All of these artists were at least twice her age but were captivated by her presence. For some time she served as their model and muse, mostly posing for Man Ray and his Erotique Voilée (1933). In 1933, Surrealism provided an opening for Oppenheim’s career, allowing her to exhibit her sculptures and canvases with her male peers. Soon, her primary function as an inspiration for the artists was replaced by the launch of her career in which she focused on exploring female sexuality, identity, and their exploitation, challenging the established social image of femininity.

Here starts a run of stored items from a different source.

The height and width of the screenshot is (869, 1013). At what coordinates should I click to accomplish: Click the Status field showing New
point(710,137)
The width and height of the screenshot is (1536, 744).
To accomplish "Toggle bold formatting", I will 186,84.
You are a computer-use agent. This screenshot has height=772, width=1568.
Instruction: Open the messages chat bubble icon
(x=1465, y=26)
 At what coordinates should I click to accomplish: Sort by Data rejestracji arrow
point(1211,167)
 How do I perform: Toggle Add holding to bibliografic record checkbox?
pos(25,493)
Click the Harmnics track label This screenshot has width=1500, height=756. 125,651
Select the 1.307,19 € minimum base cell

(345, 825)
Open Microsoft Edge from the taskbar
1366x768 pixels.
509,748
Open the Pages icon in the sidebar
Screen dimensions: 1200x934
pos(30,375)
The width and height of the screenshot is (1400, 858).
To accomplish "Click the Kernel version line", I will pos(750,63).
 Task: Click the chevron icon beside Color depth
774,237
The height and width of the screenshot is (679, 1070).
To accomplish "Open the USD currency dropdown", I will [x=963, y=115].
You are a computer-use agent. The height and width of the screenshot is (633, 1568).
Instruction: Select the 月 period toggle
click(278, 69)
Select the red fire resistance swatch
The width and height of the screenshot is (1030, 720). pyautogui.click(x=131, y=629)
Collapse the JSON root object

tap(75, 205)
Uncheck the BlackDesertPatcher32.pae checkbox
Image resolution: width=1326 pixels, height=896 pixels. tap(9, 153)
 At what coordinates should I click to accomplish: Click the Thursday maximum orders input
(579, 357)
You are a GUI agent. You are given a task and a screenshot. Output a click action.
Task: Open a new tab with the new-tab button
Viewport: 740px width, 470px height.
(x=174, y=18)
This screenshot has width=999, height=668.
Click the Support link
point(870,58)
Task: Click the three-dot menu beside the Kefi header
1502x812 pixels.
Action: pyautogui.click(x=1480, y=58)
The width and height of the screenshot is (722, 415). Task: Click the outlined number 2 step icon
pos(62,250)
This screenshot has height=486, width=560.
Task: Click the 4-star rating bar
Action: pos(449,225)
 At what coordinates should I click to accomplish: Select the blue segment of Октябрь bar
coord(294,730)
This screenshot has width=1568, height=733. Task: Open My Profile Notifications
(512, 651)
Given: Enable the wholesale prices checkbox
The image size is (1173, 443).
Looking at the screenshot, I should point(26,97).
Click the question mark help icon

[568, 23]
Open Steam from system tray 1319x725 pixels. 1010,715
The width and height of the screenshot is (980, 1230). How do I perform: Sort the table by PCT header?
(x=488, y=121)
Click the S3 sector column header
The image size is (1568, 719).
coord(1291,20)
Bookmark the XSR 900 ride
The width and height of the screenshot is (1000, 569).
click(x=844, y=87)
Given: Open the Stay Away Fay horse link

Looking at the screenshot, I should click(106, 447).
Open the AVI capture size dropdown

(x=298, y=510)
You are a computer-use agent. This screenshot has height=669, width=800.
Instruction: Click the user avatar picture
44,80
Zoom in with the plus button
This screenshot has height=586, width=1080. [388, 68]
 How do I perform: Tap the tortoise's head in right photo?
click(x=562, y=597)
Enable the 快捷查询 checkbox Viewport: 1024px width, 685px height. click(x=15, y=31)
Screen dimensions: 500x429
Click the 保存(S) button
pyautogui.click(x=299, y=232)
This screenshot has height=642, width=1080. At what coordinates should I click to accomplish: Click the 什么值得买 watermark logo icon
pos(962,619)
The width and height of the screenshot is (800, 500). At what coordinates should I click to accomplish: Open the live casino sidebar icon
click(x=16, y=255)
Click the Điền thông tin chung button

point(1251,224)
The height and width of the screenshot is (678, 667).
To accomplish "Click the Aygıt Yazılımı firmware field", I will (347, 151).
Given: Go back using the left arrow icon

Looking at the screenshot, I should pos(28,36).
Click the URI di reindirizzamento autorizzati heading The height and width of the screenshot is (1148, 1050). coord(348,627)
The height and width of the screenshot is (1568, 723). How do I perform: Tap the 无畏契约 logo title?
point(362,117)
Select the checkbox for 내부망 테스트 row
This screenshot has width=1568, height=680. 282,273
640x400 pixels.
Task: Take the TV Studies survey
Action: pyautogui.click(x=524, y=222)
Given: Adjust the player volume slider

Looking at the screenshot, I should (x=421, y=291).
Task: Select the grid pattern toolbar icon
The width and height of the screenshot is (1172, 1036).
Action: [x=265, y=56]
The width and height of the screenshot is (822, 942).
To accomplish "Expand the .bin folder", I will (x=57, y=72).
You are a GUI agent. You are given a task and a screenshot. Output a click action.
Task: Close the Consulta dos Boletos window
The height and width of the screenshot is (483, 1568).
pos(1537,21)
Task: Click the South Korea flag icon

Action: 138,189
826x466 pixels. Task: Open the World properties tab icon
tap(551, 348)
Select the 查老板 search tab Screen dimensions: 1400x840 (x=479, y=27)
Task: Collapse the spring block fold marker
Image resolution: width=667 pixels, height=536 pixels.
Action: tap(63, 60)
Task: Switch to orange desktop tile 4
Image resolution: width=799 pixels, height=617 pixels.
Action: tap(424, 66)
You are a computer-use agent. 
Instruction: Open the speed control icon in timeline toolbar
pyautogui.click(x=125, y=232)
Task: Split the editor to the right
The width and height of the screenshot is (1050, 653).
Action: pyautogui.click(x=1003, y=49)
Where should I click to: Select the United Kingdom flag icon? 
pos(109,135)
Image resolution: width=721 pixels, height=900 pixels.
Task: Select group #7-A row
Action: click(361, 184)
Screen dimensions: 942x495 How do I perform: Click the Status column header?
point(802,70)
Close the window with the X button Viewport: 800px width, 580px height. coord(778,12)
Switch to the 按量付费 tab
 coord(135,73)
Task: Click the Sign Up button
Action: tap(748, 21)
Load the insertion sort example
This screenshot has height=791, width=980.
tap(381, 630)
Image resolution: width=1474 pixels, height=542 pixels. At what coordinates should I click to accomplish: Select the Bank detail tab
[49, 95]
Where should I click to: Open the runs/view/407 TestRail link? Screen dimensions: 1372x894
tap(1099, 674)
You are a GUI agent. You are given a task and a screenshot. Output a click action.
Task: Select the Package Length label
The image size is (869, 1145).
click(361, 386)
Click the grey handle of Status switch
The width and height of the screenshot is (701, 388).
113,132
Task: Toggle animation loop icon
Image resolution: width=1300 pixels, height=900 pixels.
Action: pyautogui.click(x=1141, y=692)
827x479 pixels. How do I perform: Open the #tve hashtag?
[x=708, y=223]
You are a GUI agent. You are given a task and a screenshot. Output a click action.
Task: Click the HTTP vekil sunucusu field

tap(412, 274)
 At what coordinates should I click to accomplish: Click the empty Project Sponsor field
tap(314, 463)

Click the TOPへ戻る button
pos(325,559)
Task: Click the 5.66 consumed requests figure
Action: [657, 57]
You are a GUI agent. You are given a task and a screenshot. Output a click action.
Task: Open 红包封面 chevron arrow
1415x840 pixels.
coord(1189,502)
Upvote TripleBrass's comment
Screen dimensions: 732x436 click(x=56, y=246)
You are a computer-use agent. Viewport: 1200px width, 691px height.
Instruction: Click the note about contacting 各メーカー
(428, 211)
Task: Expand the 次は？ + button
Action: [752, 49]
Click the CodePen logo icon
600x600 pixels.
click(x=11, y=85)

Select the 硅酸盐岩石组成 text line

Oppenheim’s interests as an artist gravitated mainly around household objects which were associated with feminine domesticity, transforming them into erotically suggestive assemblages. Her best-known work is Object, also known as Luncheon in Fur or Breakfast in Fur, and according to Artsy, it was inspired by an intriguing encounter at the Parisian Café de Flore, the favorite haunt of local artists during the 1930s. Oppenheim scheduled lunch with Picasso and his lover, Dora Maar, and when she showed up at the restaurant, they were immediately captivated by her unique stylish accessory–a bracelet swaddled in fur, made by the famous jewelry designer Elsa Schiaparelli. At one point Picasso made a cheerful comment that maybe all things could be covered in fur. Reportedly, Oppenheim pointed to the cup on the table and said in a humorous tone: “Even this cup and saucer. Waiter, a little more fur!”
The light-hearted chit-chat about a fur-lined tea set haunted Oppenheim after the meeting. Next thing, she bought a cup, spoon, and saucer at a store and covered the three elements with some pelt whose type is still not firmly established.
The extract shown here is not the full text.